Last night in Seattle, Matt Nisbet and Chris Mooney gave an informative and engaging presentation of their "Framing Science" work that has stirred some blogging scientists to react with great umbrage.
I was eager to hear the presentation and meet the speakers to see for myself what this controversy is all about. Last night's presentation was a thoroughly cogent explanation of framing and how they came to their conclusions. It included lots of supporting data and analysis, along with good and bad examples. I learned quite a bit, enough to see new light shining on some things that I thought I already understood fairly well.
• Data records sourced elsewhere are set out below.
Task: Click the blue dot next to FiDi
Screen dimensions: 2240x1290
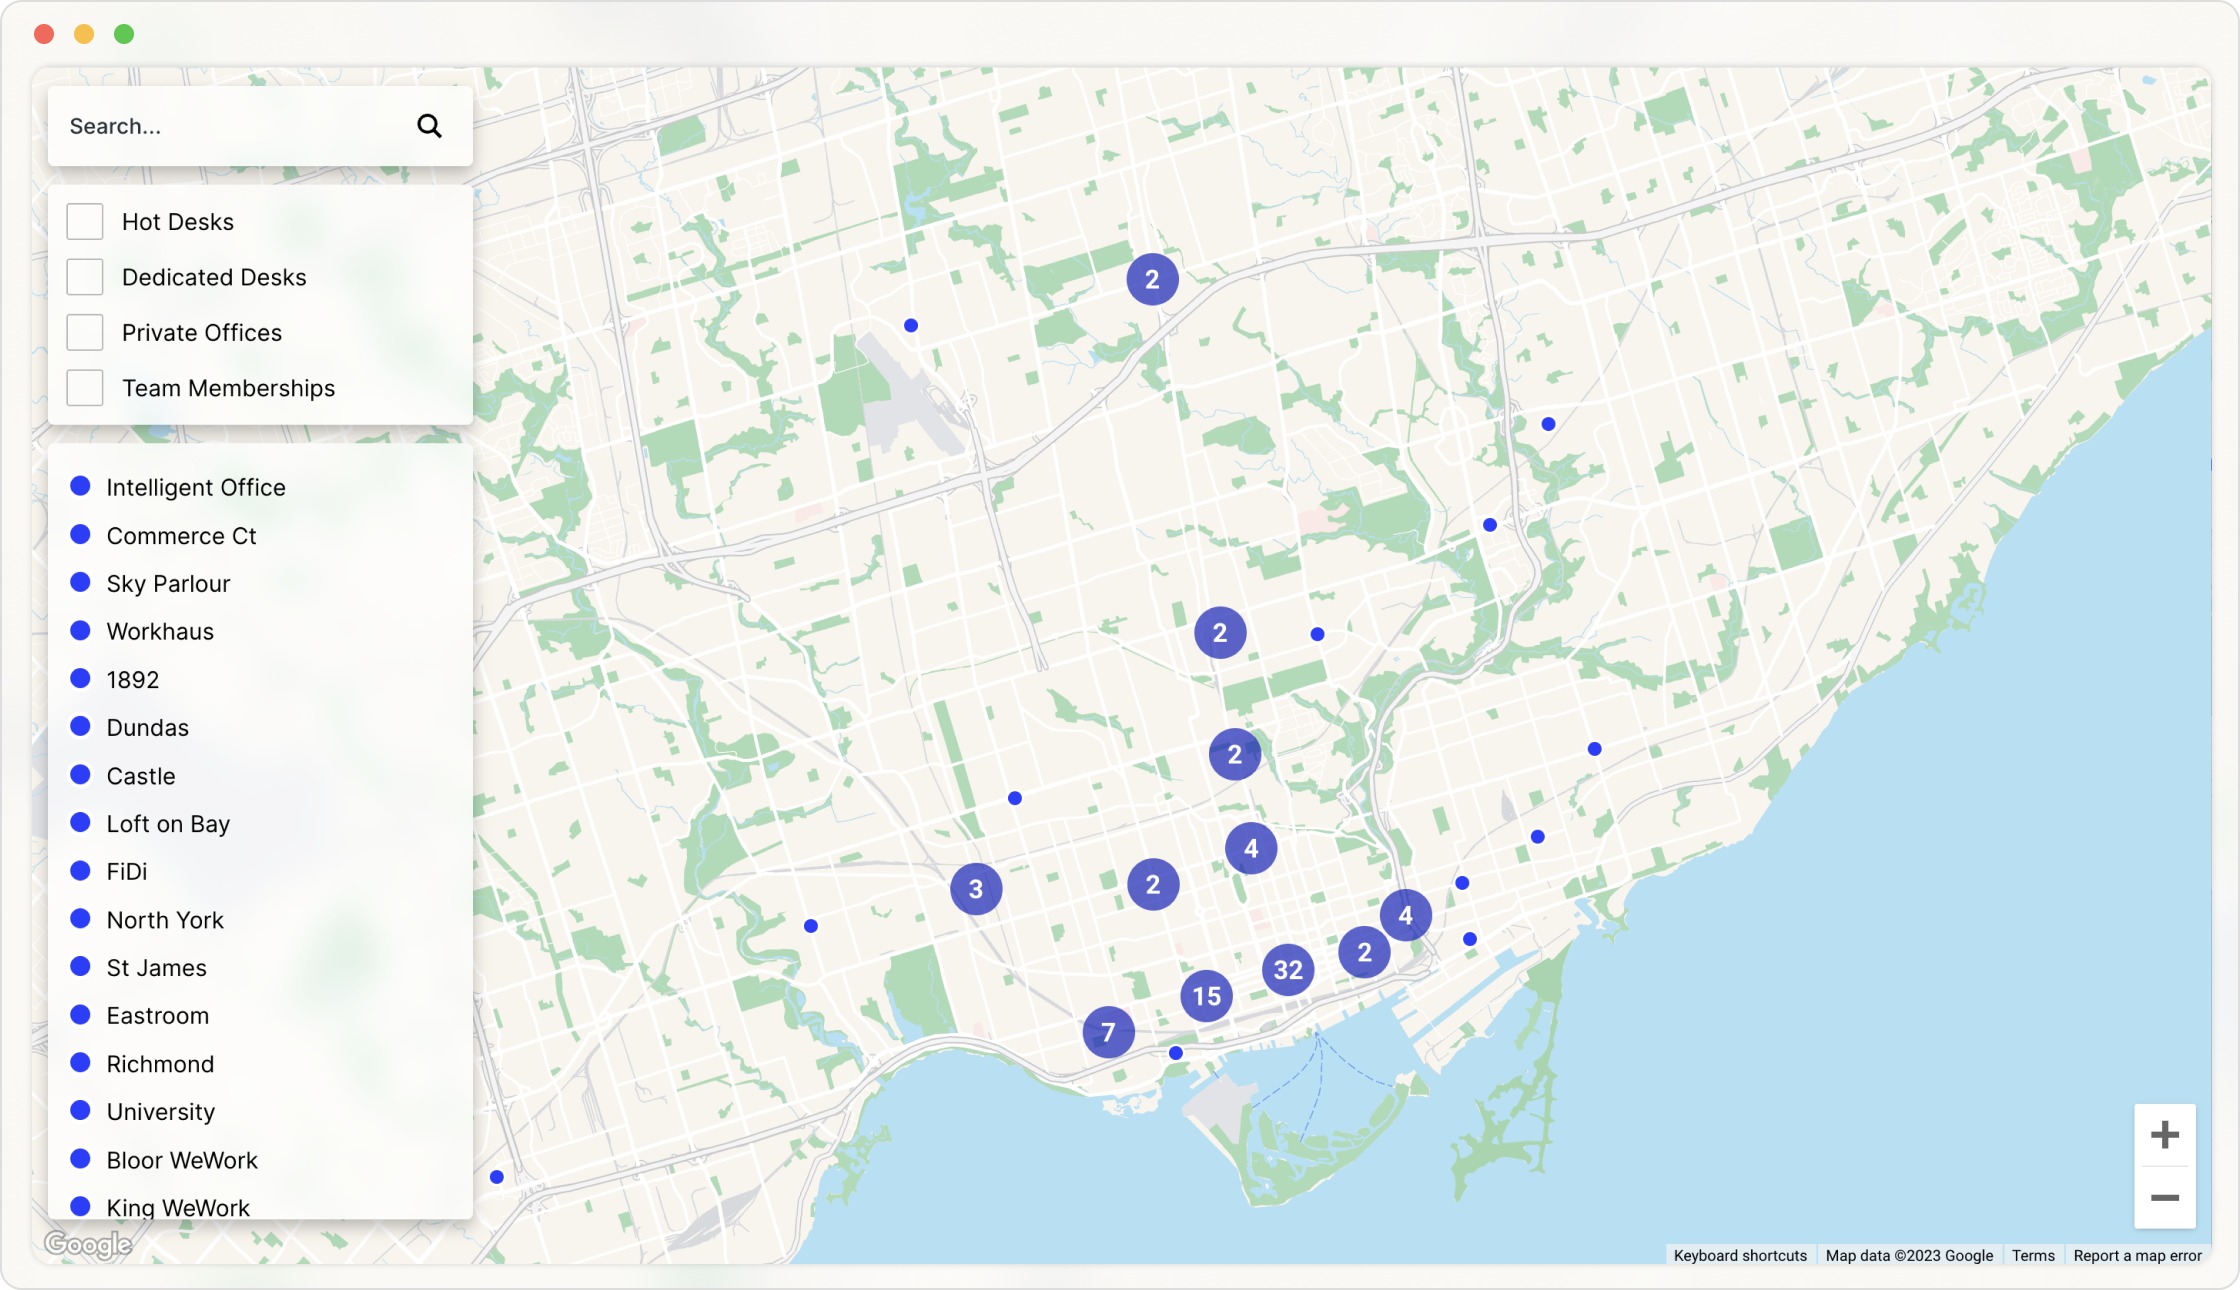Action: pos(81,870)
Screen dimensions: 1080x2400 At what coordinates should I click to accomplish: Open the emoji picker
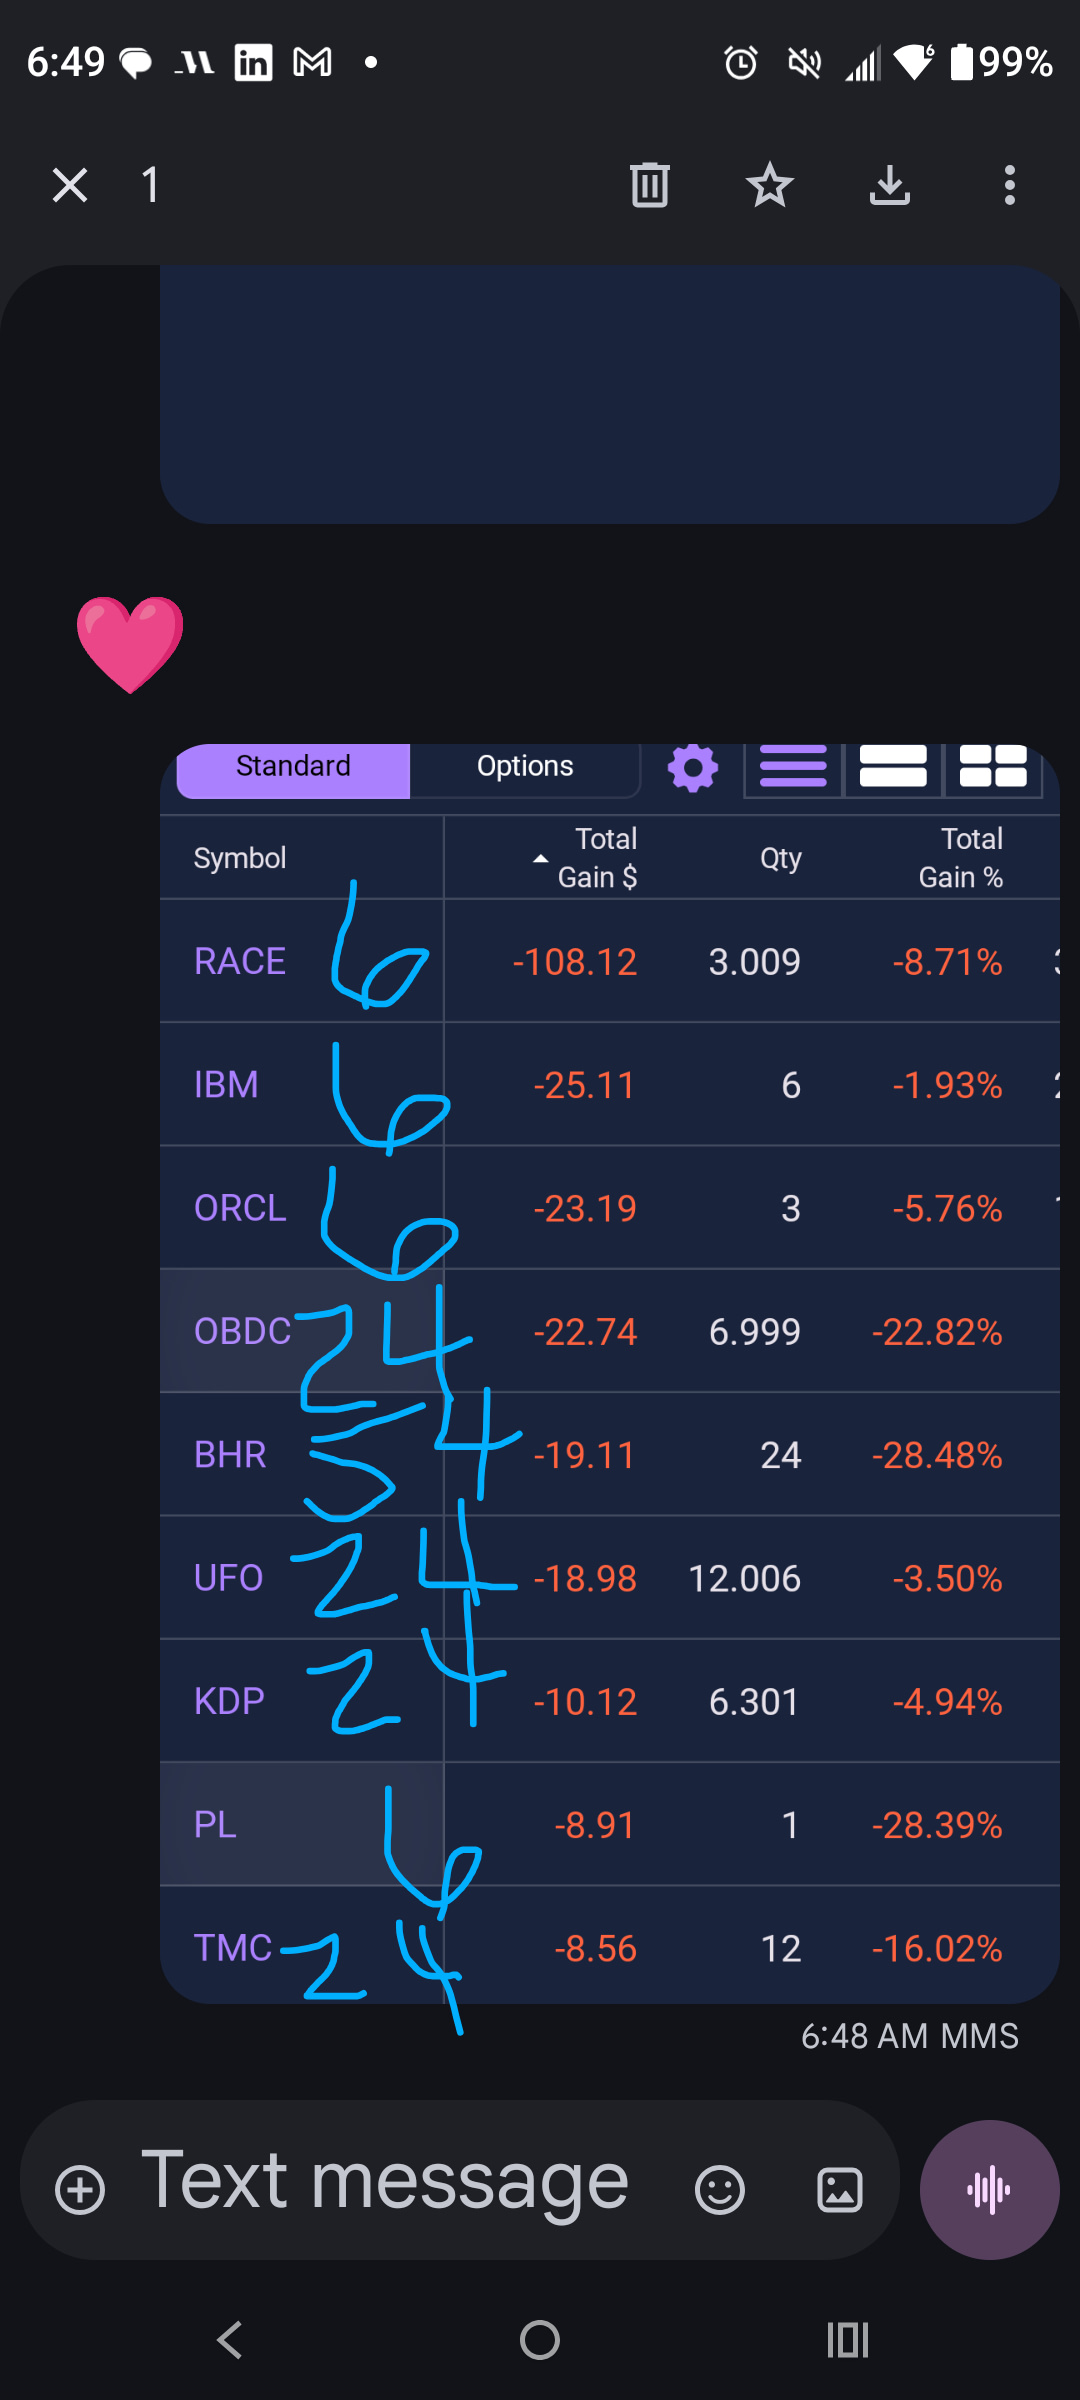720,2190

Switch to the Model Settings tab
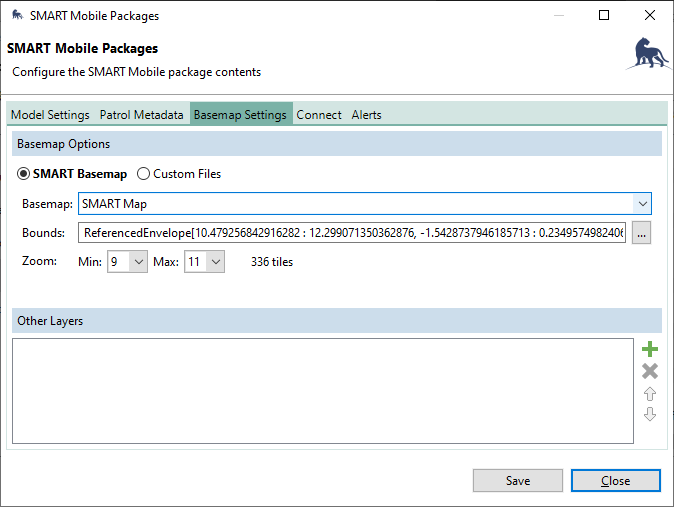click(50, 115)
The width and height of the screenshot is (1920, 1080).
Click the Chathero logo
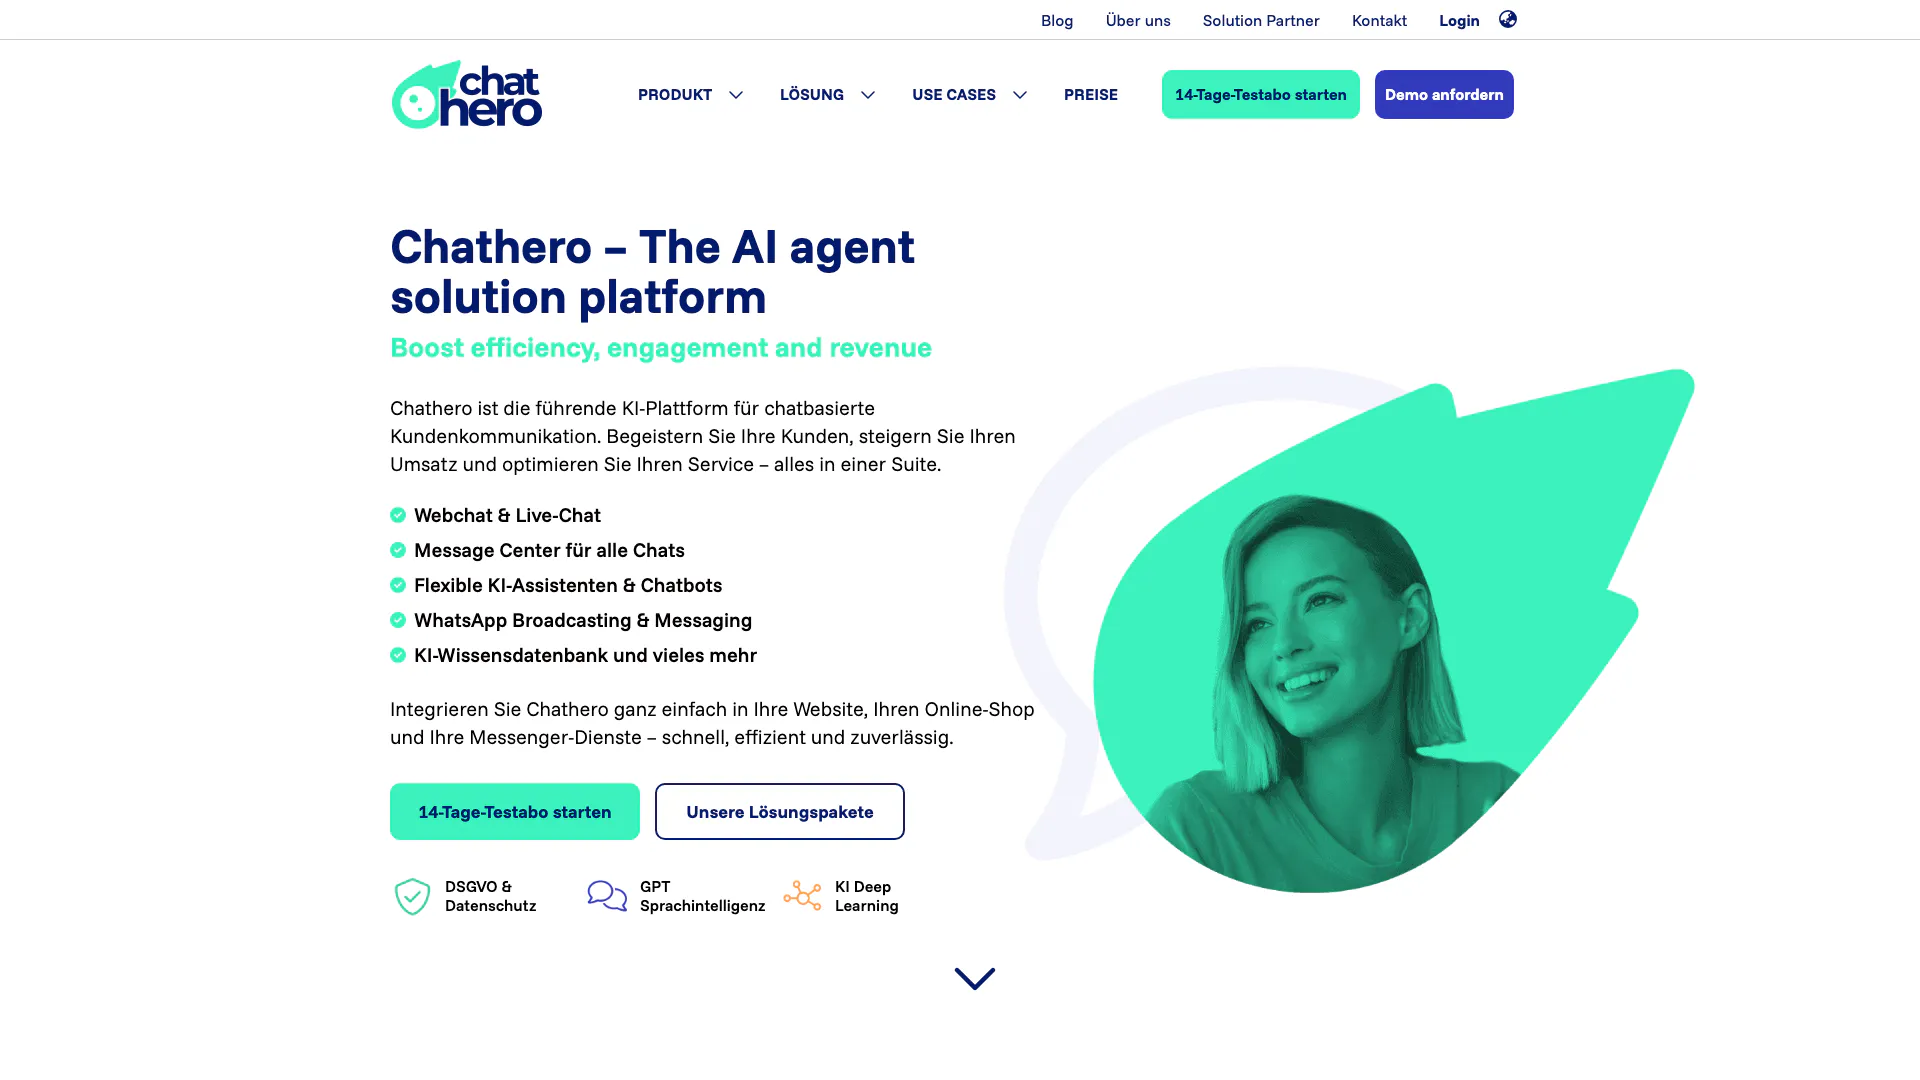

Lots to think about.
I suppose it helps that I've been studying framing since reading a consultant's report telling me to frame my work better back in about 2003. I didn't want to hear it then, and so I didn't. After about 2 years and much study and practice, I started to get it, and now the value of framing science is clear.
I won't recapitulate all of the issues and criticisms here. They're available online and can be accessed through the links above or a google search.
In my view, Chris and Matt are advancing the cause of getting public policy to be better informed by science. They're not out to undermine science or turn scientists into spinmeisters. They have a well-reasoned argument, some compelling case studies, and they're not saying they have all the answers. Afterwards, they expressed satisfaction at getting framing on the table for people who want to communicate science, and they're open to seeing the conversation evolve based on input and analysis from all quarters.
There's not much to object to here, which brings me back to the blogospherics. My best answer to why some people are upset is that framing requires scientists to drop superior airs, and that's hard for some scientists to do when they view the general public as deeply ignorant and ill-informed. Note to scientists: understanding evolution doesn't confer superiority any more than a silky smooth jump shot.